Working with her advisor Dr. Russell Hill at the Institute of Marine and Environmental Technology, she has been looking at bacteria that can only be found in these sponges to understand the symbiotic relationships, such as whether the bacteria offers a chemical defense against predators and overgrowth, as the first step to unlocking its medical potential.
How maternal characteristics in striped bass affect their reproductive process and success
In species like cod, older and larger females produce stronger, larger offspring who may bear a better chance of survival in the ocean. Adam Peer is working with his advisor Dr. Thomas Miller at the Chesapeake Biological Laboratory to see if the same holds true for striped bass.
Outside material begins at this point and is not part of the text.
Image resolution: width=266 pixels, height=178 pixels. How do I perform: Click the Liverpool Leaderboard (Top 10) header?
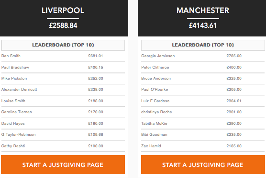click(63, 45)
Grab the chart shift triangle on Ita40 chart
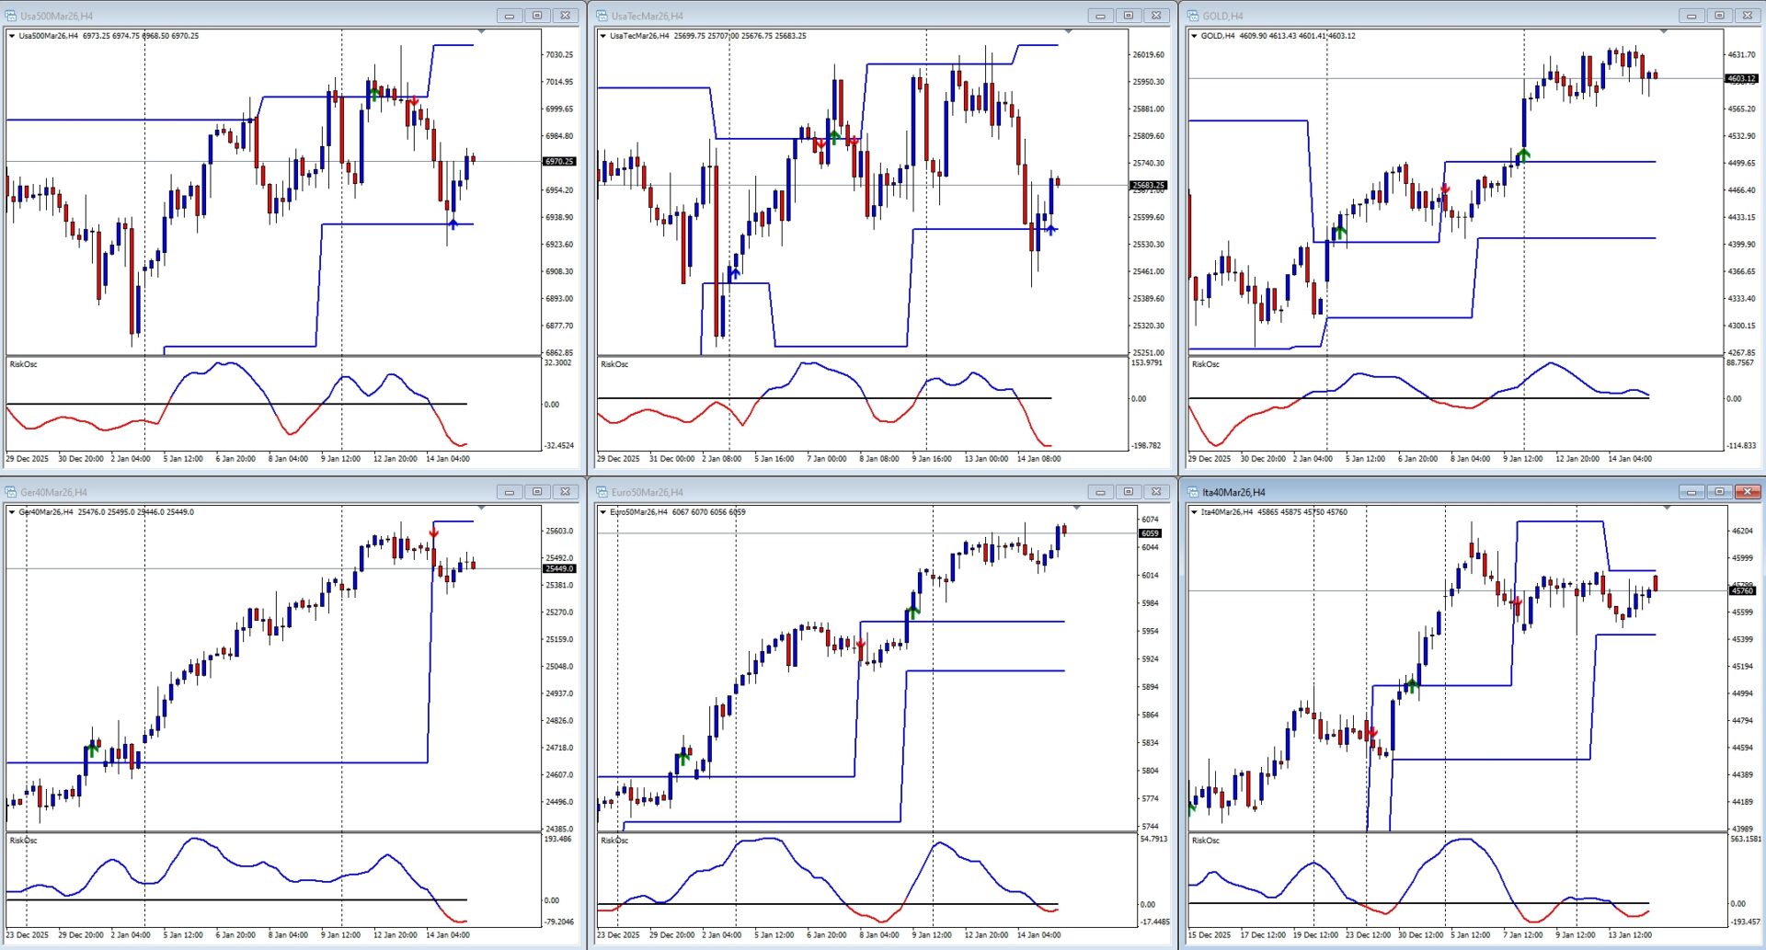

“Most fishermen have either a commercial or recreational interest in catching the biggest fish in the population,” said Peer. “We wanted to see if larger females are contributing more offspring, and if so, what kind of impact could this have on the future success of the population.”
After tracking offspring from egg to juvenile in the Patuxent River, his preliminary results show that large females may not necessarily yield more juvenile survivors. Now he’s trying to figure out if this is true on a larger scale—and if so, why.